Gdansk kuzeyde Baltık denizine kıyısı olan bir liman kenti. Tarih boyunca Polonyalılar ile Almanlar arasında ping pong topu olmuş. 18. yy'da Almanların eline geçmiş, birinci dünya savaşından sonra nüfusun büyük çoğunluğu Alman iken savaşı Almanlar kaybettiği için Polonya'nın da bir limanı olsun diye Almanya'dan özgür şehir elde edilmiş. Sonra Almanlar işgal etmiş ardından geri dönüşsüz olarak Polonya'ya verilmiş. 

Almanlar için buranın adı "Danzig". Bizim için ise "Daniska". Türkiye'deki satıcılar Alman mallarını kaliteli buluyorlarmış, bu malların üzerinde de Danzig'ten geldi yazıyormuş. Bizimkiler de iyi mallar için "Bu malın daniskası budur abla." diye diye böyle bir söz yerleşmiş dilimize.

Polonyalılar bu Alman çoğunluğuna gereken saygıyı göstermiş. Lehçe yazıların hemen yanında Almancası da var genelde. Almanca konuşan insanlar duymak mümkün etrafta.

Eğer daha fazla şey öğrenmek istiyorsanız okumayı bırakın. Diğer şehirlerde şehrin tarihini ve önemini yürüme turlarından öğrenip veya hiç olmadı okurken burada zamanı iyi planlayamadığımız için turları kaçırdık ve sadece fotoğraf çekmekle yetindik. Çektiğim şeylerin bir çoğunun ne olduğunu bile hatırlamıyorum.

Bu hariç. Ne lan bu :)))


Hostelden çıkınca önce bizi bu dönme dolap karşıladı:


Eski şehire altın kapıdan (altın falan değil) giriliyor. Kapıdan önce sizi bir dere karşılıyor Motlawa (Motvafa) diye, ve sıra sıra dizilmiş eski binalar.


Hemen karşısında yeni binalar:


Eski şehir çok güzel, gördüğüm en güzel eski şehirlerden kesinlikle. Günlerden cumartesi olduğu için de cıvıl cıvıl. 



Poseidon heykelli çeşme ile uzun kilise de buranın Sultanahmet'i diyebiliriz.
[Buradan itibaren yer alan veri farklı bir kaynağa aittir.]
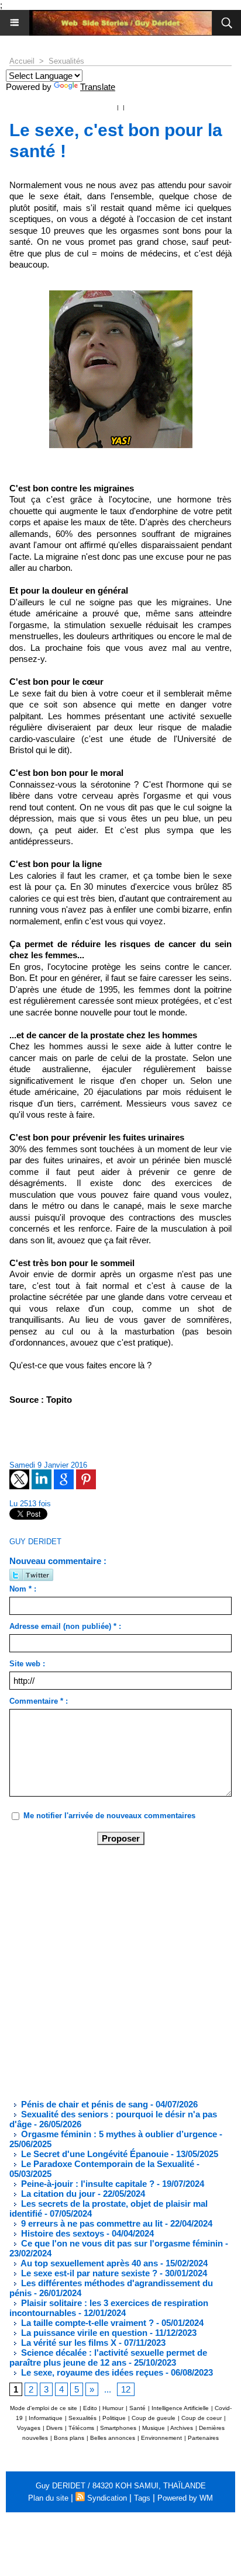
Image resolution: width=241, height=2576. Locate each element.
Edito (91, 2408)
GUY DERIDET (35, 1541)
Klasik turist aktiviteleri:


Fakat bunu ilk defa görüyorum:


Bankaları bile güzel, Kiev'i aratmıyor:


Yine güzel bir bina:





Bayağı bir yürüdük ama hala aynı tipte binalar, bütün şehiri bu tarzda inşaa etmişler sanırım :)


Çeşmenin tadını yine çocuklar çıkardı:



Bu adam astronom ve aynı zamanda Gdansk'ın eski belediye başkanıymış (1600'lü yıllarda)


Nasıl açlığımı yatıştıracağım bununla:


Hostele döndük, hosteldekilerle tanıştık. Mutfakta iki Romanyalı kız ile iki İsveçli çocuk konuşuyordu. İsveçliler Romanyalı kıza en sevdiği şehrin neresi olduğunu sorunca kız "Kesinlikle İstanbul. Orada beş ayımı geçirdim harikaydı." falan dedi, orada lafa daldık "We like you" diye. Ardından uzun uzun politika ve Romanyadaki komünizmden konuştular, o ara patlamış mısır yediğimden ne dediklerini pek duyamadım. Aman neyse.

Oda ful kızdı, belki de İsveçliler hariç hostel de ful kızdı? Bir sürü şık giyimli kız vardı, arkadaş sordu "Düğün mü var?" diye, bekarlığa veda partisi var demişler. Gdansk Polonya'nın Las Vegas'ı gibi bir yer, insanlar haftasonu kaçamağı olarak buraya geliyor. Otuz yaşlarında Polonyalı ablalarla muhabbet ettik. Hepsinin tek derdi plaja gidip uzanmak. 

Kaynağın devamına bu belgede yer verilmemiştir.